PROBLEM REQUIREMENTS: Your output should be the lines of the entries below, exactly, from the first one through the line that holds "Servicii pentru firme (398, 1832)".

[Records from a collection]
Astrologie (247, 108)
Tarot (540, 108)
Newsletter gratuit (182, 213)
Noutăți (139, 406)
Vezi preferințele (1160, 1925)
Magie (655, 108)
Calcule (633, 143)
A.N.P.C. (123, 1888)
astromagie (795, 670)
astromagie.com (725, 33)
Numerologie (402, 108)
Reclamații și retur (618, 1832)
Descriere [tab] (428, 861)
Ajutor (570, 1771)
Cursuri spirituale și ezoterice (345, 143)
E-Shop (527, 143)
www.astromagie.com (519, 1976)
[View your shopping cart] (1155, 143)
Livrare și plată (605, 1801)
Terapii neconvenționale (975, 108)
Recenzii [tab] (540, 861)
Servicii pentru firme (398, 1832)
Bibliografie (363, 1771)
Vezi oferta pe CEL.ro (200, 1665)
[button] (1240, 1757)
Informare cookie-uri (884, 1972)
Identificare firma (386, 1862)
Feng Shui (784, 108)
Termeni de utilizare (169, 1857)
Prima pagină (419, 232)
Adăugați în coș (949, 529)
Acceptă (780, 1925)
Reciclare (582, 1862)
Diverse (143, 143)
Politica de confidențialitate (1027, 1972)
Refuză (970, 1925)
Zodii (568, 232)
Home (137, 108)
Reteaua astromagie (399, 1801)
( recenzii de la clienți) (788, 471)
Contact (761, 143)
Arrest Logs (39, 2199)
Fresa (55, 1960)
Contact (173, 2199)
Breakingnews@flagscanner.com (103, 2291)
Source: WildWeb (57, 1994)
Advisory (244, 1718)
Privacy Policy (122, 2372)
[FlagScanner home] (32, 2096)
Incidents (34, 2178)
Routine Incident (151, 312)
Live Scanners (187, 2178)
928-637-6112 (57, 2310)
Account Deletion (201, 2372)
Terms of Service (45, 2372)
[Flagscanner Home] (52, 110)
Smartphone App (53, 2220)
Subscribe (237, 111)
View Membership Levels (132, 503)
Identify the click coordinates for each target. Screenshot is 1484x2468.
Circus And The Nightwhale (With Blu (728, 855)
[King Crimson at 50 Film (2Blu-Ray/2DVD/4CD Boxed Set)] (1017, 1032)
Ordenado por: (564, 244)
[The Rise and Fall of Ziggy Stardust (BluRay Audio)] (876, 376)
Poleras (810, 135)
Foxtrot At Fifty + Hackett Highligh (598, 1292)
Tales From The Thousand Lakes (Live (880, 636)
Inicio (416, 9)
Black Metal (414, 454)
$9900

YOUR RESPONSE:
Astrologie (247, 108)
Tarot (540, 108)
Newsletter gratuit (182, 213)
Noutăți (139, 406)
Vezi preferințele (1160, 1925)
Magie (655, 108)
Calcule (633, 143)
A.N.P.C. (123, 1888)
astromagie (795, 670)
astromagie.com (725, 33)
Numerologie (402, 108)
Reclamații și retur (618, 1832)
Descriere [tab] (428, 861)
Ajutor (570, 1771)
Cursuri spirituale și ezoterice (345, 143)
E-Shop (527, 143)
www.astromagie.com (519, 1976)
[View your shopping cart] (1155, 143)
Livrare și plată (605, 1801)
Terapii neconvenționale (975, 108)
Recenzii [tab] (540, 861)
Servicii pentru firme (398, 1832)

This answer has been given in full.